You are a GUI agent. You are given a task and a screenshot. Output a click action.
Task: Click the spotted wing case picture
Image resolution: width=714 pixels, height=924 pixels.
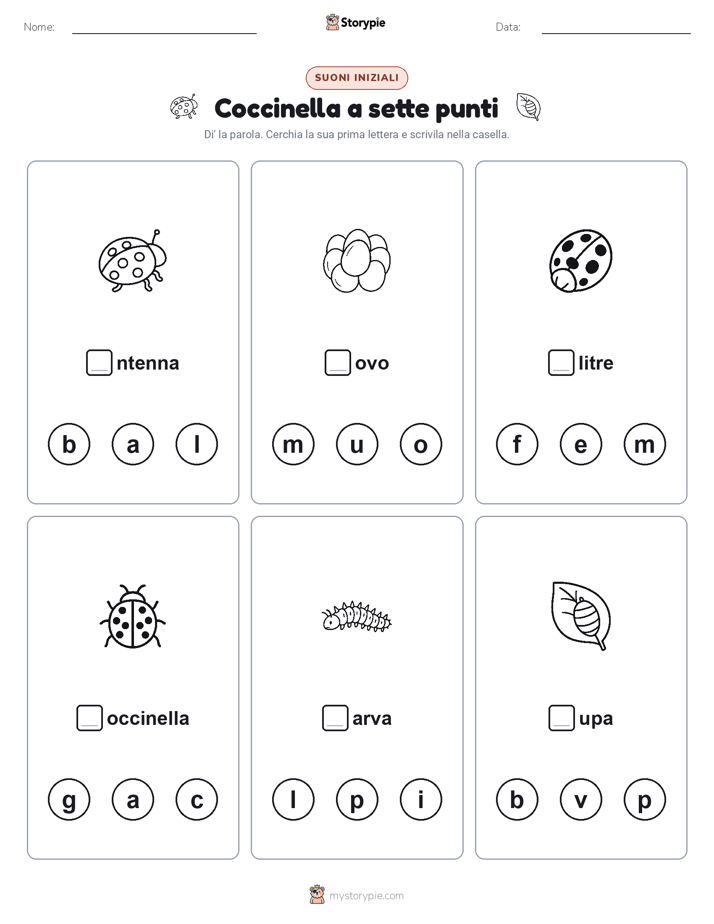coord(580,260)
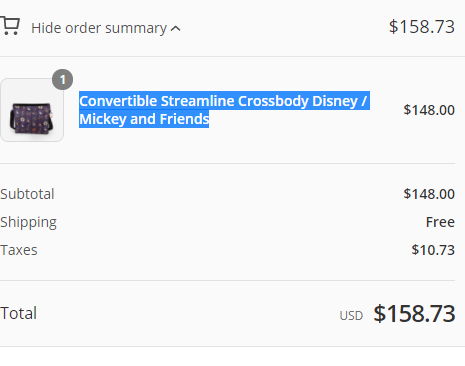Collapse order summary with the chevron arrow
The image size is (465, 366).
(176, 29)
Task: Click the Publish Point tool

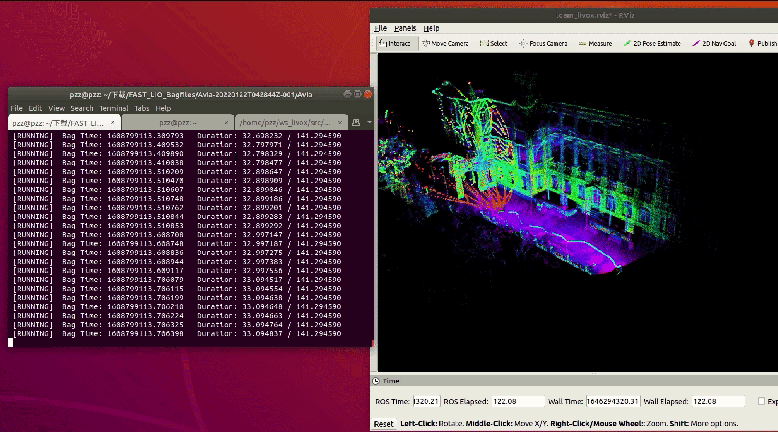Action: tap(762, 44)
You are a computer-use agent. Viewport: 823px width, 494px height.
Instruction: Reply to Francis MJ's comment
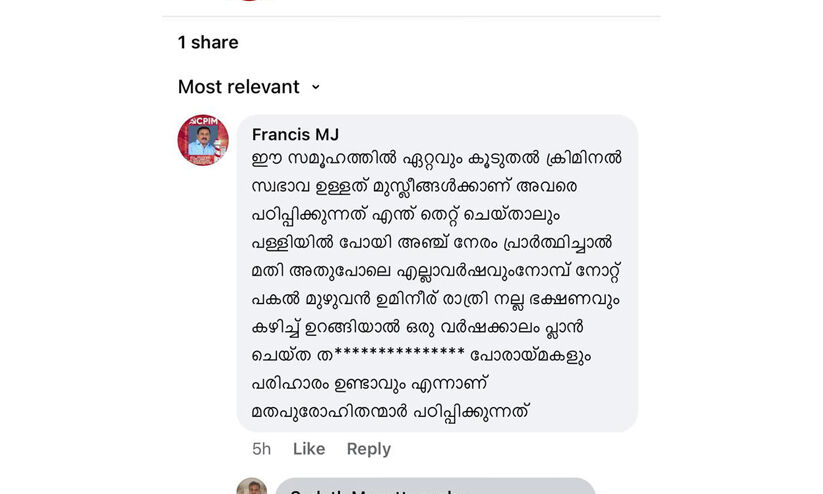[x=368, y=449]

----

_Exercise details_. Reprint the whole listing above exactly, taking out the pictures.

_Result_.
You are a GUI agent. You are given a task and a screenshot. Output a click action.
Task: Click the spotted wing case picture
Image resolution: width=714 pixels, height=924 pixels.
coord(580,260)
Collapse order summary with the chevron arrow
The image size is (465, 366).
(176, 29)
Task: Click the Publish Point tool

Action: tap(762, 44)
You are a computer-use agent. Viewport: 823px width, 494px height.
Instruction: Reply to Francis MJ's comment
[x=368, y=449]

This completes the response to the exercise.